1時間目 現代文
遠くから、綺麗な黒髪を揺らしながら目鼻立ちのはっきりした美人が歩いてくる。
「くるぞ、くるぞ」
このクラス1番の問題児の高橋と、高橋とよくつるんでいる図体のでかい吉田が廊下を覗き、美人の姿を確認してにやける。
他のクラスメイトも、ざわつきながら教科書を揃える者や、高橋や吉田に笑いながら野次を飛ばす者もいた。
ドンっと一際大きな音を立てて、美人が教室に入ってきた瞬間に始業のチャイムが鳴り響く。
「てめぇら、今日は何もイタズラしてねぇだろうな?」
教室内は一気に凍りつき、いつもうるさい生徒達は無言で何度も首を縦に振った。
国語教師の牛崎は、誰もが振り返るほどの美人だがいかんせん口が悪かった。
新任の時に、若くて美人な牛崎を驚かせてやろうと高橋と吉田がお馴染みの黒板消しトラップを作り、見事に牛崎が引っ掛かってしまったのが運の尽きであった。
それからこのクラスの授業の時だけは牛崎の化けの皮が剥がれる。
「はい、今日は達筆で手紙を書く。それだけ」
牛崎は、誰かの呼吸の音か、シャープペンシルを走らせる音しか響かない教室内を見回す。

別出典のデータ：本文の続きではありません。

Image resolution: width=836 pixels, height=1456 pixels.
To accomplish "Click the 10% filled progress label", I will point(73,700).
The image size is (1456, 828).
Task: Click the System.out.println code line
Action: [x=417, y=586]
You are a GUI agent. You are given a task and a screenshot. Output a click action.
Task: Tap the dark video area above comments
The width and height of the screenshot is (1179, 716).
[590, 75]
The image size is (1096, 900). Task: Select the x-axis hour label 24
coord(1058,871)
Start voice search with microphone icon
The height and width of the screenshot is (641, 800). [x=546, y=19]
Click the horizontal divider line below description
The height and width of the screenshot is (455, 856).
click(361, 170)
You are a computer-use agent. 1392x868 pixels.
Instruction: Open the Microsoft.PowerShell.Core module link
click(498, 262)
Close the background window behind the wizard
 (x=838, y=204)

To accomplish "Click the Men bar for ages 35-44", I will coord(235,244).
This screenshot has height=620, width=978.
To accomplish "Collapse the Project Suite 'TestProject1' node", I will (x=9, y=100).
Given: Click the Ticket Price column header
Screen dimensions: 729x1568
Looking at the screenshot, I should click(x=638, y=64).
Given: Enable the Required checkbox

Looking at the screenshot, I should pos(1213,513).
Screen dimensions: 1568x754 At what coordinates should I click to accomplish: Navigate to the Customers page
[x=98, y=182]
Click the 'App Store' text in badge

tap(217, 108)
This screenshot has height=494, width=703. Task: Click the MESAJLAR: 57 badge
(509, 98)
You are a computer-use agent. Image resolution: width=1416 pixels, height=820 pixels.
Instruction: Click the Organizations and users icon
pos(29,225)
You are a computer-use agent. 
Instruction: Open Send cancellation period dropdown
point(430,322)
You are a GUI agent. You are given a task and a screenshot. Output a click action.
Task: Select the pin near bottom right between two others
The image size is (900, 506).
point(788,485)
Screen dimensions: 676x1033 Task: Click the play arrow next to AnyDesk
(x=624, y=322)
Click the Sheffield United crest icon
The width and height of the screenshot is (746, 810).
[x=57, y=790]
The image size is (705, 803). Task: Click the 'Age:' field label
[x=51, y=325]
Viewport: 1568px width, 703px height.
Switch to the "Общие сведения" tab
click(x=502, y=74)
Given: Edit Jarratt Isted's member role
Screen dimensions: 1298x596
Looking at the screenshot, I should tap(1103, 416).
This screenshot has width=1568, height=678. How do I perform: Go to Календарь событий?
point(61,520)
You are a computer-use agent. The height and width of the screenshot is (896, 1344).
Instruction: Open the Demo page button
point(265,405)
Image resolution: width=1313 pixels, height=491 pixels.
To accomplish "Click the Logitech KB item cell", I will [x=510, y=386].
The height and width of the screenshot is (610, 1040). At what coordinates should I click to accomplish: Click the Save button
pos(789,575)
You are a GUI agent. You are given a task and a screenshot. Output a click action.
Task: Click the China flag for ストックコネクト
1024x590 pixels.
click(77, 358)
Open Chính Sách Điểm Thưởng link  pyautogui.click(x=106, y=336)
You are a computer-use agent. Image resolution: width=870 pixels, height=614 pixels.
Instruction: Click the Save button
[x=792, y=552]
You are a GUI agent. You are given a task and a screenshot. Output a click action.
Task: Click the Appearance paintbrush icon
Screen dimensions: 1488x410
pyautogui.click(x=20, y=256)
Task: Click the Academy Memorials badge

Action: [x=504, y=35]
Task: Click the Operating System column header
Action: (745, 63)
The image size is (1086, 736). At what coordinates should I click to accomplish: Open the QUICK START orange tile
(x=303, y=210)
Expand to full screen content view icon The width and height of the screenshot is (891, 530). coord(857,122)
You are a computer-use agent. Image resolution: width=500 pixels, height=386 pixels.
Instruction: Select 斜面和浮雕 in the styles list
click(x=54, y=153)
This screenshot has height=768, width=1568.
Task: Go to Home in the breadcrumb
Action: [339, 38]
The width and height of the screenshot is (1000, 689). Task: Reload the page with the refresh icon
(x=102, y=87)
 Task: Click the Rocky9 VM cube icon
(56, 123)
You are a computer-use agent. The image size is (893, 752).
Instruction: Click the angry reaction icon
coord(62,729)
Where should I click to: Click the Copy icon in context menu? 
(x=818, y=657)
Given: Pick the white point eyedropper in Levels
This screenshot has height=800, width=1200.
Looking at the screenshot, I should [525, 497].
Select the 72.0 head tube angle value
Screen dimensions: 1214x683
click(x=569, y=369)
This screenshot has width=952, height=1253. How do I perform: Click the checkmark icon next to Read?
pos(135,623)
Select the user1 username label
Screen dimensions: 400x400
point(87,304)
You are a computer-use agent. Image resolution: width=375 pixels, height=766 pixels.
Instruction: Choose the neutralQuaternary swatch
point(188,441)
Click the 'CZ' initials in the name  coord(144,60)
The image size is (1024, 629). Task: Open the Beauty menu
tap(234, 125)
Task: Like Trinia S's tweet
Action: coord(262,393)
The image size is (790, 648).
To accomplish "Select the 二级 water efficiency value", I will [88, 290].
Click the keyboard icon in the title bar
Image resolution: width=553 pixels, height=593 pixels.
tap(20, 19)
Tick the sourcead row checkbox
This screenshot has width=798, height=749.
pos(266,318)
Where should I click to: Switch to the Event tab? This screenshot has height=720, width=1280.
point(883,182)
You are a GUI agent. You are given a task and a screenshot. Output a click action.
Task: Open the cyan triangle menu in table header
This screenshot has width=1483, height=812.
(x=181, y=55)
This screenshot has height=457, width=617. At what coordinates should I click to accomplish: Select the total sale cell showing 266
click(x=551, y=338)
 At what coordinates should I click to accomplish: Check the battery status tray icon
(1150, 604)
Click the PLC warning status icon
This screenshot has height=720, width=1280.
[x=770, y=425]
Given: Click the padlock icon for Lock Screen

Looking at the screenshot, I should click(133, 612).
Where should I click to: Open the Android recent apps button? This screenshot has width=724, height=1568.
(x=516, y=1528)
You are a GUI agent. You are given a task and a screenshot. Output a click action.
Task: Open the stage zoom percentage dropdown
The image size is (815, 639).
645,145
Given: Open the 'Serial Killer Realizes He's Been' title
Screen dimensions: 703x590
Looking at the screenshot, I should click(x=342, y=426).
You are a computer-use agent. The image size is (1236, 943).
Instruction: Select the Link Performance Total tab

もはや蛇に睨まれた蛙状態の生徒達は、牛崎に配られたプリントを見てどうやら【大切な人へ送る手紙を書く】ことが本日の授業内容だと理解した。
「汚い字の奴は腹パンするから」
笑顔でシャドーをするふりをして、牛崎はご満悦の様子だった。
わからない。
彼女のシャドーを受けた者が、このクラスにいないからわからないけれど、絶対に泡を吹いて倒れるんだろうなと全員が思った。
「先生」
姿勢を正して挙手したのは、クラスで1番地味な早坂だ。
こいつは、休み時間に常に何かの小説を読んでいるが正直自分と趣味が合うと思うし、国語の成績も優秀だからひそかに気に入っている。
「なに?」
「僕は頑張って丁寧に書いているつもりなのですが、漢字のバランスがうまく取れなくて…変じゃないか見ていただけますか?」
早坂は、ズボンをギュッと握ってこちらを見る。
早坂に限ってイタズラしてくるなんてことはないだろうが、そんなに怖がらなくてもいいのに。
牛崎はすっと移動して、早坂の手紙の文章を見る。
「へぇ…早坂はこの人に手紙書くんだ」
「意外ですか?」
「両親とかに書いてそうなイメージだったわ」
早坂の文章や文字を添削し、他の学生の文章や文字も見て回るとあることに気づいた。
「お前ら、みんな早坂と同じ人に手紙書いてんの?」
意外に書道部だという達筆な吉田の書いた手紙を読みながら聞くと
「先生、あのね…」
吉田からの訳を聞き、「なるほど」と一人つぶやいて牛崎は生徒全員分の手紙が入るように封筒を作成し始めた。
『教師生活で初めてこんなにワクワクしている』と思い自然と笑みがこぼれたが、生徒達はチャイムが鳴るまでただただその綺麗な顔をぼんやり眺めて過ごしていた。